PROBLEM: Starting at the line below holding "How do I perform: Click the Edit" and stopping at the line holding "Expand the MORE navigation dropdown", print every line exactly, both ends included, and leave the rest out.

┌─ RECORDED INFORMATION

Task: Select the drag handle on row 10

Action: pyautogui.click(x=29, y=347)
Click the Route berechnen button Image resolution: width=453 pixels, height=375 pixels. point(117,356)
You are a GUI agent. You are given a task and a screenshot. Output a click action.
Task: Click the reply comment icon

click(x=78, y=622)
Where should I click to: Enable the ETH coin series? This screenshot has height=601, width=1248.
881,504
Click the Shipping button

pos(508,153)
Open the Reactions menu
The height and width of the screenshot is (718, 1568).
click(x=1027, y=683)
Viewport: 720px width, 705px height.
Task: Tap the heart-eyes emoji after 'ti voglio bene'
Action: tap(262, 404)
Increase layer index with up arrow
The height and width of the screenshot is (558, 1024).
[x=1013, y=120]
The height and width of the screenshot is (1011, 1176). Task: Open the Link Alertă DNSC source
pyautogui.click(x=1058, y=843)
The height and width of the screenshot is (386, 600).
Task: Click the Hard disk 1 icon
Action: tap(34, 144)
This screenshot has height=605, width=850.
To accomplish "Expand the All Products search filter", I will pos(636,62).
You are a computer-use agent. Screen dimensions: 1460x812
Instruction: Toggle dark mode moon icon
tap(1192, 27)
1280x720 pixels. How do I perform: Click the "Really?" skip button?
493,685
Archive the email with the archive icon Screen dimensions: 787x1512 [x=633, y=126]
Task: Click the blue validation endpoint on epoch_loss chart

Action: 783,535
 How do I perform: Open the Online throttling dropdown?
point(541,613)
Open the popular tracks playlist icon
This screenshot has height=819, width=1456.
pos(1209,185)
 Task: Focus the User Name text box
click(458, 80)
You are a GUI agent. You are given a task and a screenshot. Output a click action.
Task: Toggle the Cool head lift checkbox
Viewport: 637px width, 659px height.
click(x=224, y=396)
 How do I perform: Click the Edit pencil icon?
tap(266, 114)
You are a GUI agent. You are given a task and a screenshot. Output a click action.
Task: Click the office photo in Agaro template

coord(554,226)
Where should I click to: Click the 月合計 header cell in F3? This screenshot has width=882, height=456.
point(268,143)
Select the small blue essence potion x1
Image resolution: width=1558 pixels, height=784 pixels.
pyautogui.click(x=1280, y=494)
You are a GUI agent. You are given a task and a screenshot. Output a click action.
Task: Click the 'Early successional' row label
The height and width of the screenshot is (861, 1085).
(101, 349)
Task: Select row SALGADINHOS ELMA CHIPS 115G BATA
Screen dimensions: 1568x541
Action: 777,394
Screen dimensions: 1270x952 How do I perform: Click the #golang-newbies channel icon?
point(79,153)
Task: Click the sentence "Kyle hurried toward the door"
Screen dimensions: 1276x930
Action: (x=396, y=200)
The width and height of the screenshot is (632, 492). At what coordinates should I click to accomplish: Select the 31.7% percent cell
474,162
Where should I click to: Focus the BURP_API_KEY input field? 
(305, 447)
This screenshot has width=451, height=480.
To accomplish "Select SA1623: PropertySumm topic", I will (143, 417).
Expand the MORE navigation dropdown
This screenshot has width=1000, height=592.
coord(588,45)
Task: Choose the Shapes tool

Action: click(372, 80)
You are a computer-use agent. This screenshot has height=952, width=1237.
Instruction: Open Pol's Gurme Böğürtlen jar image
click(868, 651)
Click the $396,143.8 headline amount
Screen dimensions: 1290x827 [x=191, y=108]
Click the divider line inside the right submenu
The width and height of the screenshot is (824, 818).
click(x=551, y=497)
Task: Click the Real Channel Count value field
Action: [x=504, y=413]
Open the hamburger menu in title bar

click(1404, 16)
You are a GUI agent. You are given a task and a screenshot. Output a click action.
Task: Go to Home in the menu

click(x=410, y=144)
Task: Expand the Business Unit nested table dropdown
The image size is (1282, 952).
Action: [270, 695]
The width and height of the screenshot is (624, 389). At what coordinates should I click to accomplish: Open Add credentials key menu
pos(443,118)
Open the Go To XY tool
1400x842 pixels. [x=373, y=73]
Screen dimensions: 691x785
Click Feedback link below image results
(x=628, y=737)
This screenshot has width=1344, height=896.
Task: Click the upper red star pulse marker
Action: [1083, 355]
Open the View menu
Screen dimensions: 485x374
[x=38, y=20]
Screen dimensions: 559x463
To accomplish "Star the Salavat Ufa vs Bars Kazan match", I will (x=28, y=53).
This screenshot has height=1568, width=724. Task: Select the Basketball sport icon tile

└─

TASK ANSWER:
 How do I perform: Click the Edit pencil icon?
tap(266, 114)
You are a GUI agent. You are given a task and a screenshot. Output a click action.
Task: Click the office photo in Agaro template

coord(554,226)
Where should I click to: Click the 月合計 header cell in F3? This screenshot has width=882, height=456.
point(268,143)
Select the small blue essence potion x1
Image resolution: width=1558 pixels, height=784 pixels.
pyautogui.click(x=1280, y=494)
You are a GUI agent. You are given a task and a screenshot. Output a click action.
Task: Click the 'Early successional' row label
The height and width of the screenshot is (861, 1085).
(101, 349)
Task: Select row SALGADINHOS ELMA CHIPS 115G BATA
Screen dimensions: 1568x541
Action: 777,394
Screen dimensions: 1270x952 How do I perform: Click the #golang-newbies channel icon?
point(79,153)
Task: Click the sentence "Kyle hurried toward the door"
Screen dimensions: 1276x930
Action: (x=396, y=200)
The width and height of the screenshot is (632, 492). At what coordinates should I click to accomplish: Select the 31.7% percent cell
474,162
Where should I click to: Focus the BURP_API_KEY input field? 
(305, 447)
This screenshot has width=451, height=480.
To accomplish "Select SA1623: PropertySumm topic", I will (143, 417).
Expand the MORE navigation dropdown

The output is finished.